Stored items:

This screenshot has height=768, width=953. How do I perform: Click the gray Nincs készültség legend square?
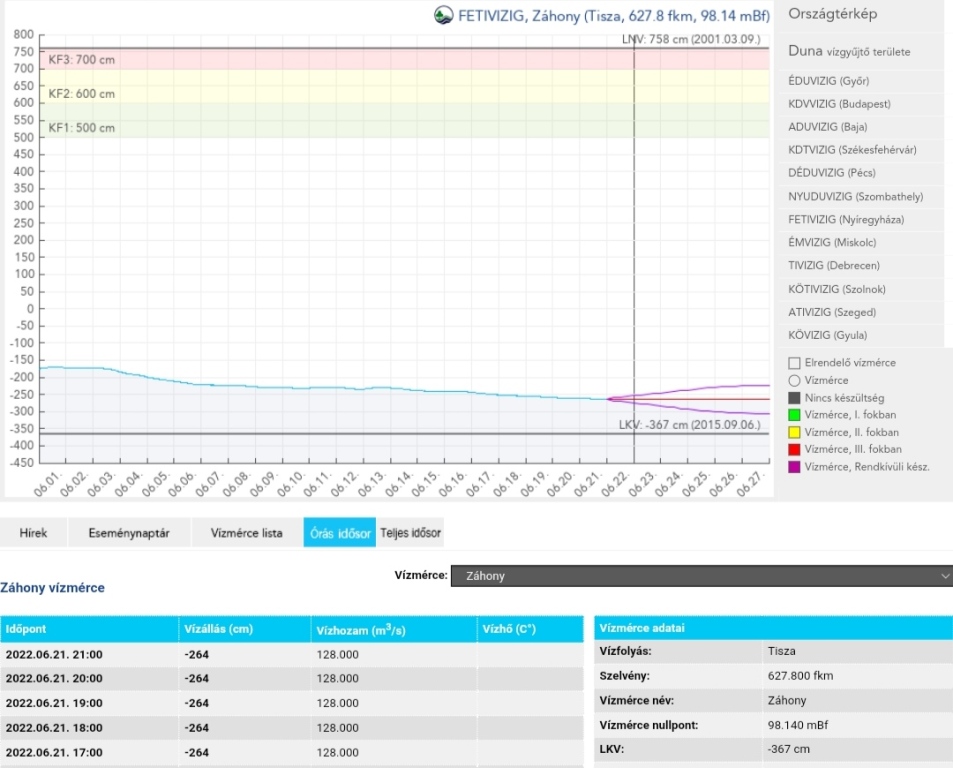point(795,398)
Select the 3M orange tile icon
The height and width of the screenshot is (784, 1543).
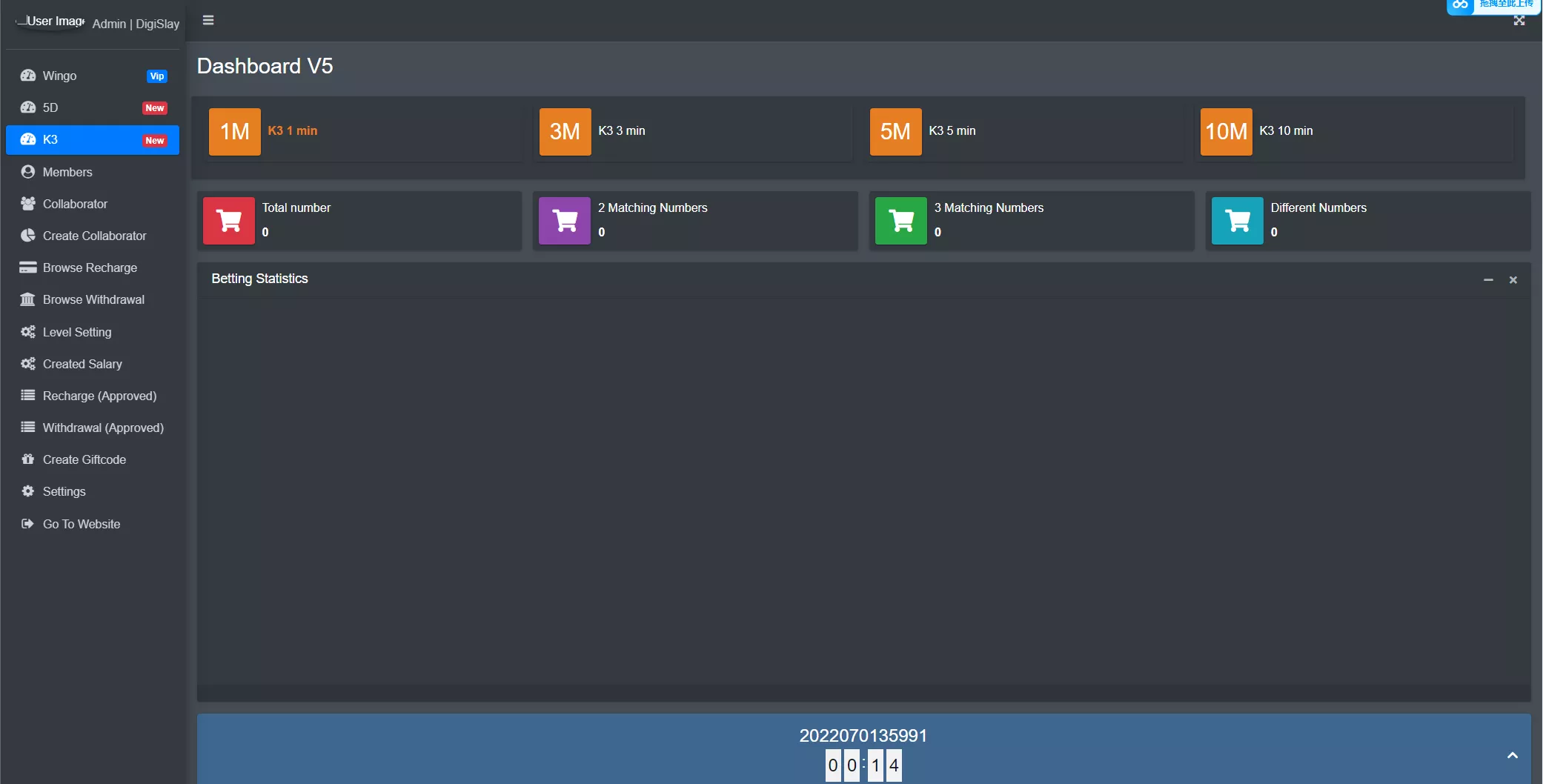(x=565, y=131)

Your instructions:
Please return, exactly and with pictures omitted, the lines from the line holding "Select the 3M orange tile icon" through the end of the data above, inclusive.

Answer below:
Select the 3M orange tile icon
The height and width of the screenshot is (784, 1543).
(x=565, y=131)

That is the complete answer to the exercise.